Gastric cancer is 4th most common cancer in men and 5th in women. Surgery can be curative only in 36 to 50% of patients and the 5 year survival rate is low, especially in western countries. Therefore palliative surgery has an important role in case of bleeding and pyloric obstruction. The aim of this study was to compare the gastric exclusion and gastrojejunostomy as a method for palliation in patients with unresectable distal gastric cancer.

Methods

Between 2007 and 2013 patients diagnosed with gastric or other cancers with pyloric obstruction, deemed unresectable intra-operative, were submitted to gastric exclusion according to the technique described in 1925 by Devine and modified in 1936 by Maingot.
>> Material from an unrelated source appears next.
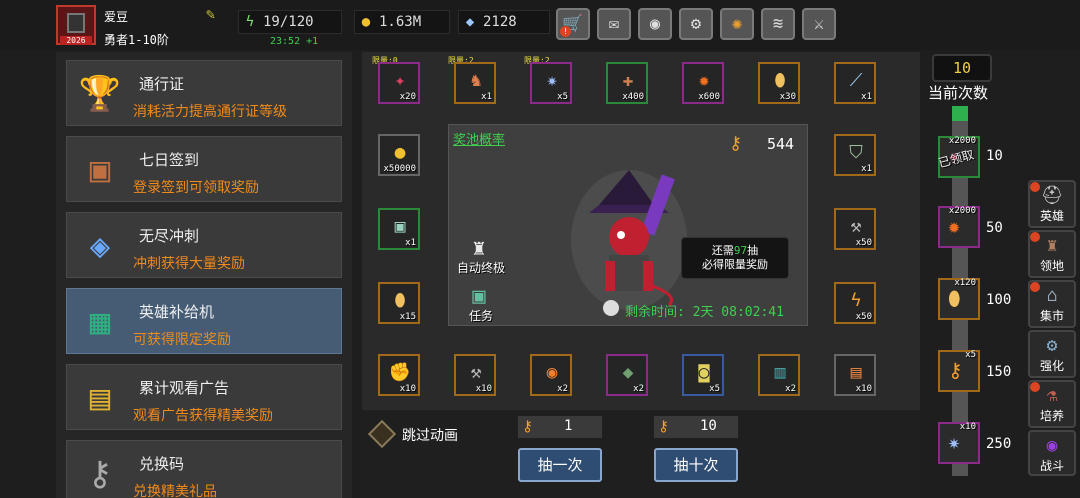  What do you see at coordinates (994, 156) in the screenshot?
I see `milestone-value: 10` at bounding box center [994, 156].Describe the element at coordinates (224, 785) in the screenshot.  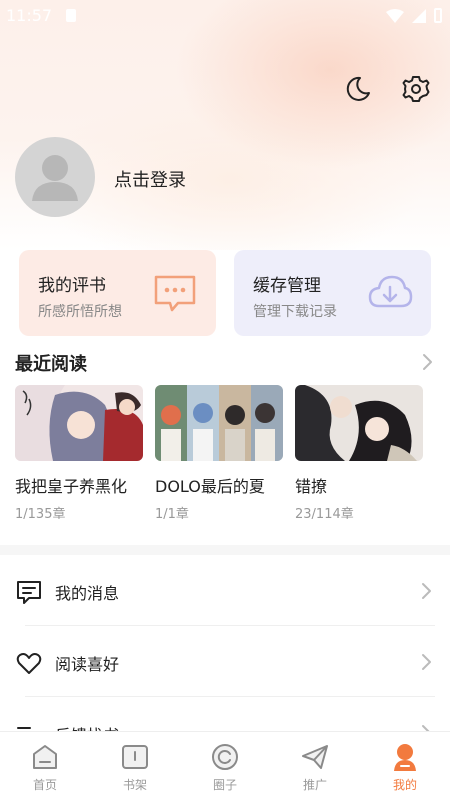
I see `nav-label: 圈子` at that location.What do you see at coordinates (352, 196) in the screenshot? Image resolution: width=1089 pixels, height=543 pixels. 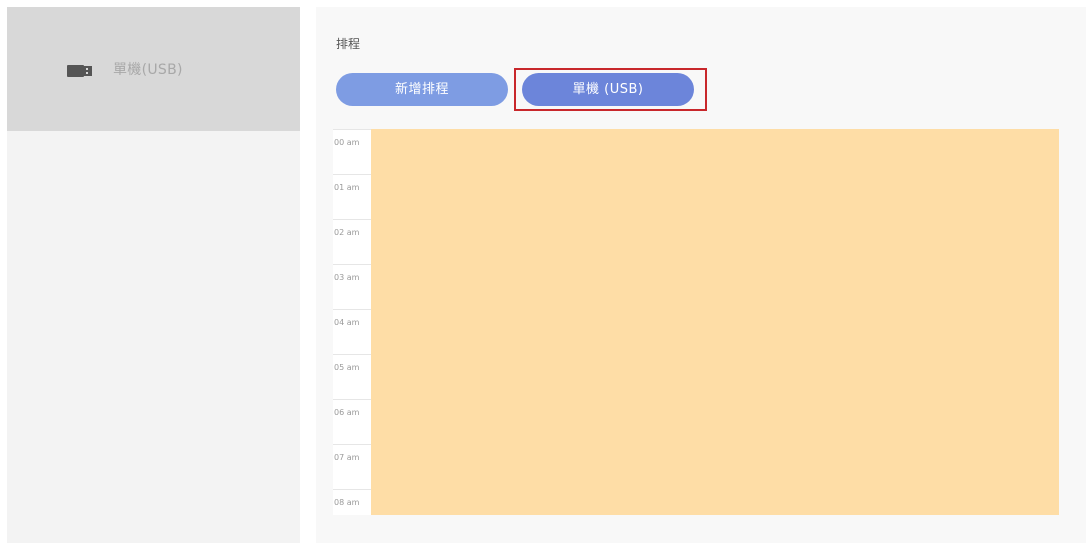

It consists in the transection of the body of the stomach, excluding the tumor obstructing the pylorus, followed by end-to-side gastrojejunostomy. The results were compared to gastrojejunostomy. For the statistical analysis we used X2 test and Mann-Whitney test.

Results

Ten patients (6 men, 4 women) were included in the study, 5 had a gastric exclusion and 5 had a gastrojejunostomy. The median age was 63 years (45-77, interquartile range) and 68 years (60-75), respectively. There was one case of morbidity in each group (p = 0,197). The median length of stay was 5 days (4-7) in the gastric exclusion group and 7 days (6-18) in the gastrojejunostomy group (p = 0,092). There was a statistically significant difference in the time to oral diet (p = 0,038). We also observed a longer survival rate in the exclusion group although not significant.

Conclusion

The results suggest that the gastric exclusion is better than the gastrojejunostomy as a palliative surgery for pyloric obstruction. This technique, described 88 years ago, shows improved functional outcome and a low rate of complications, proving to be a safe option for these patients.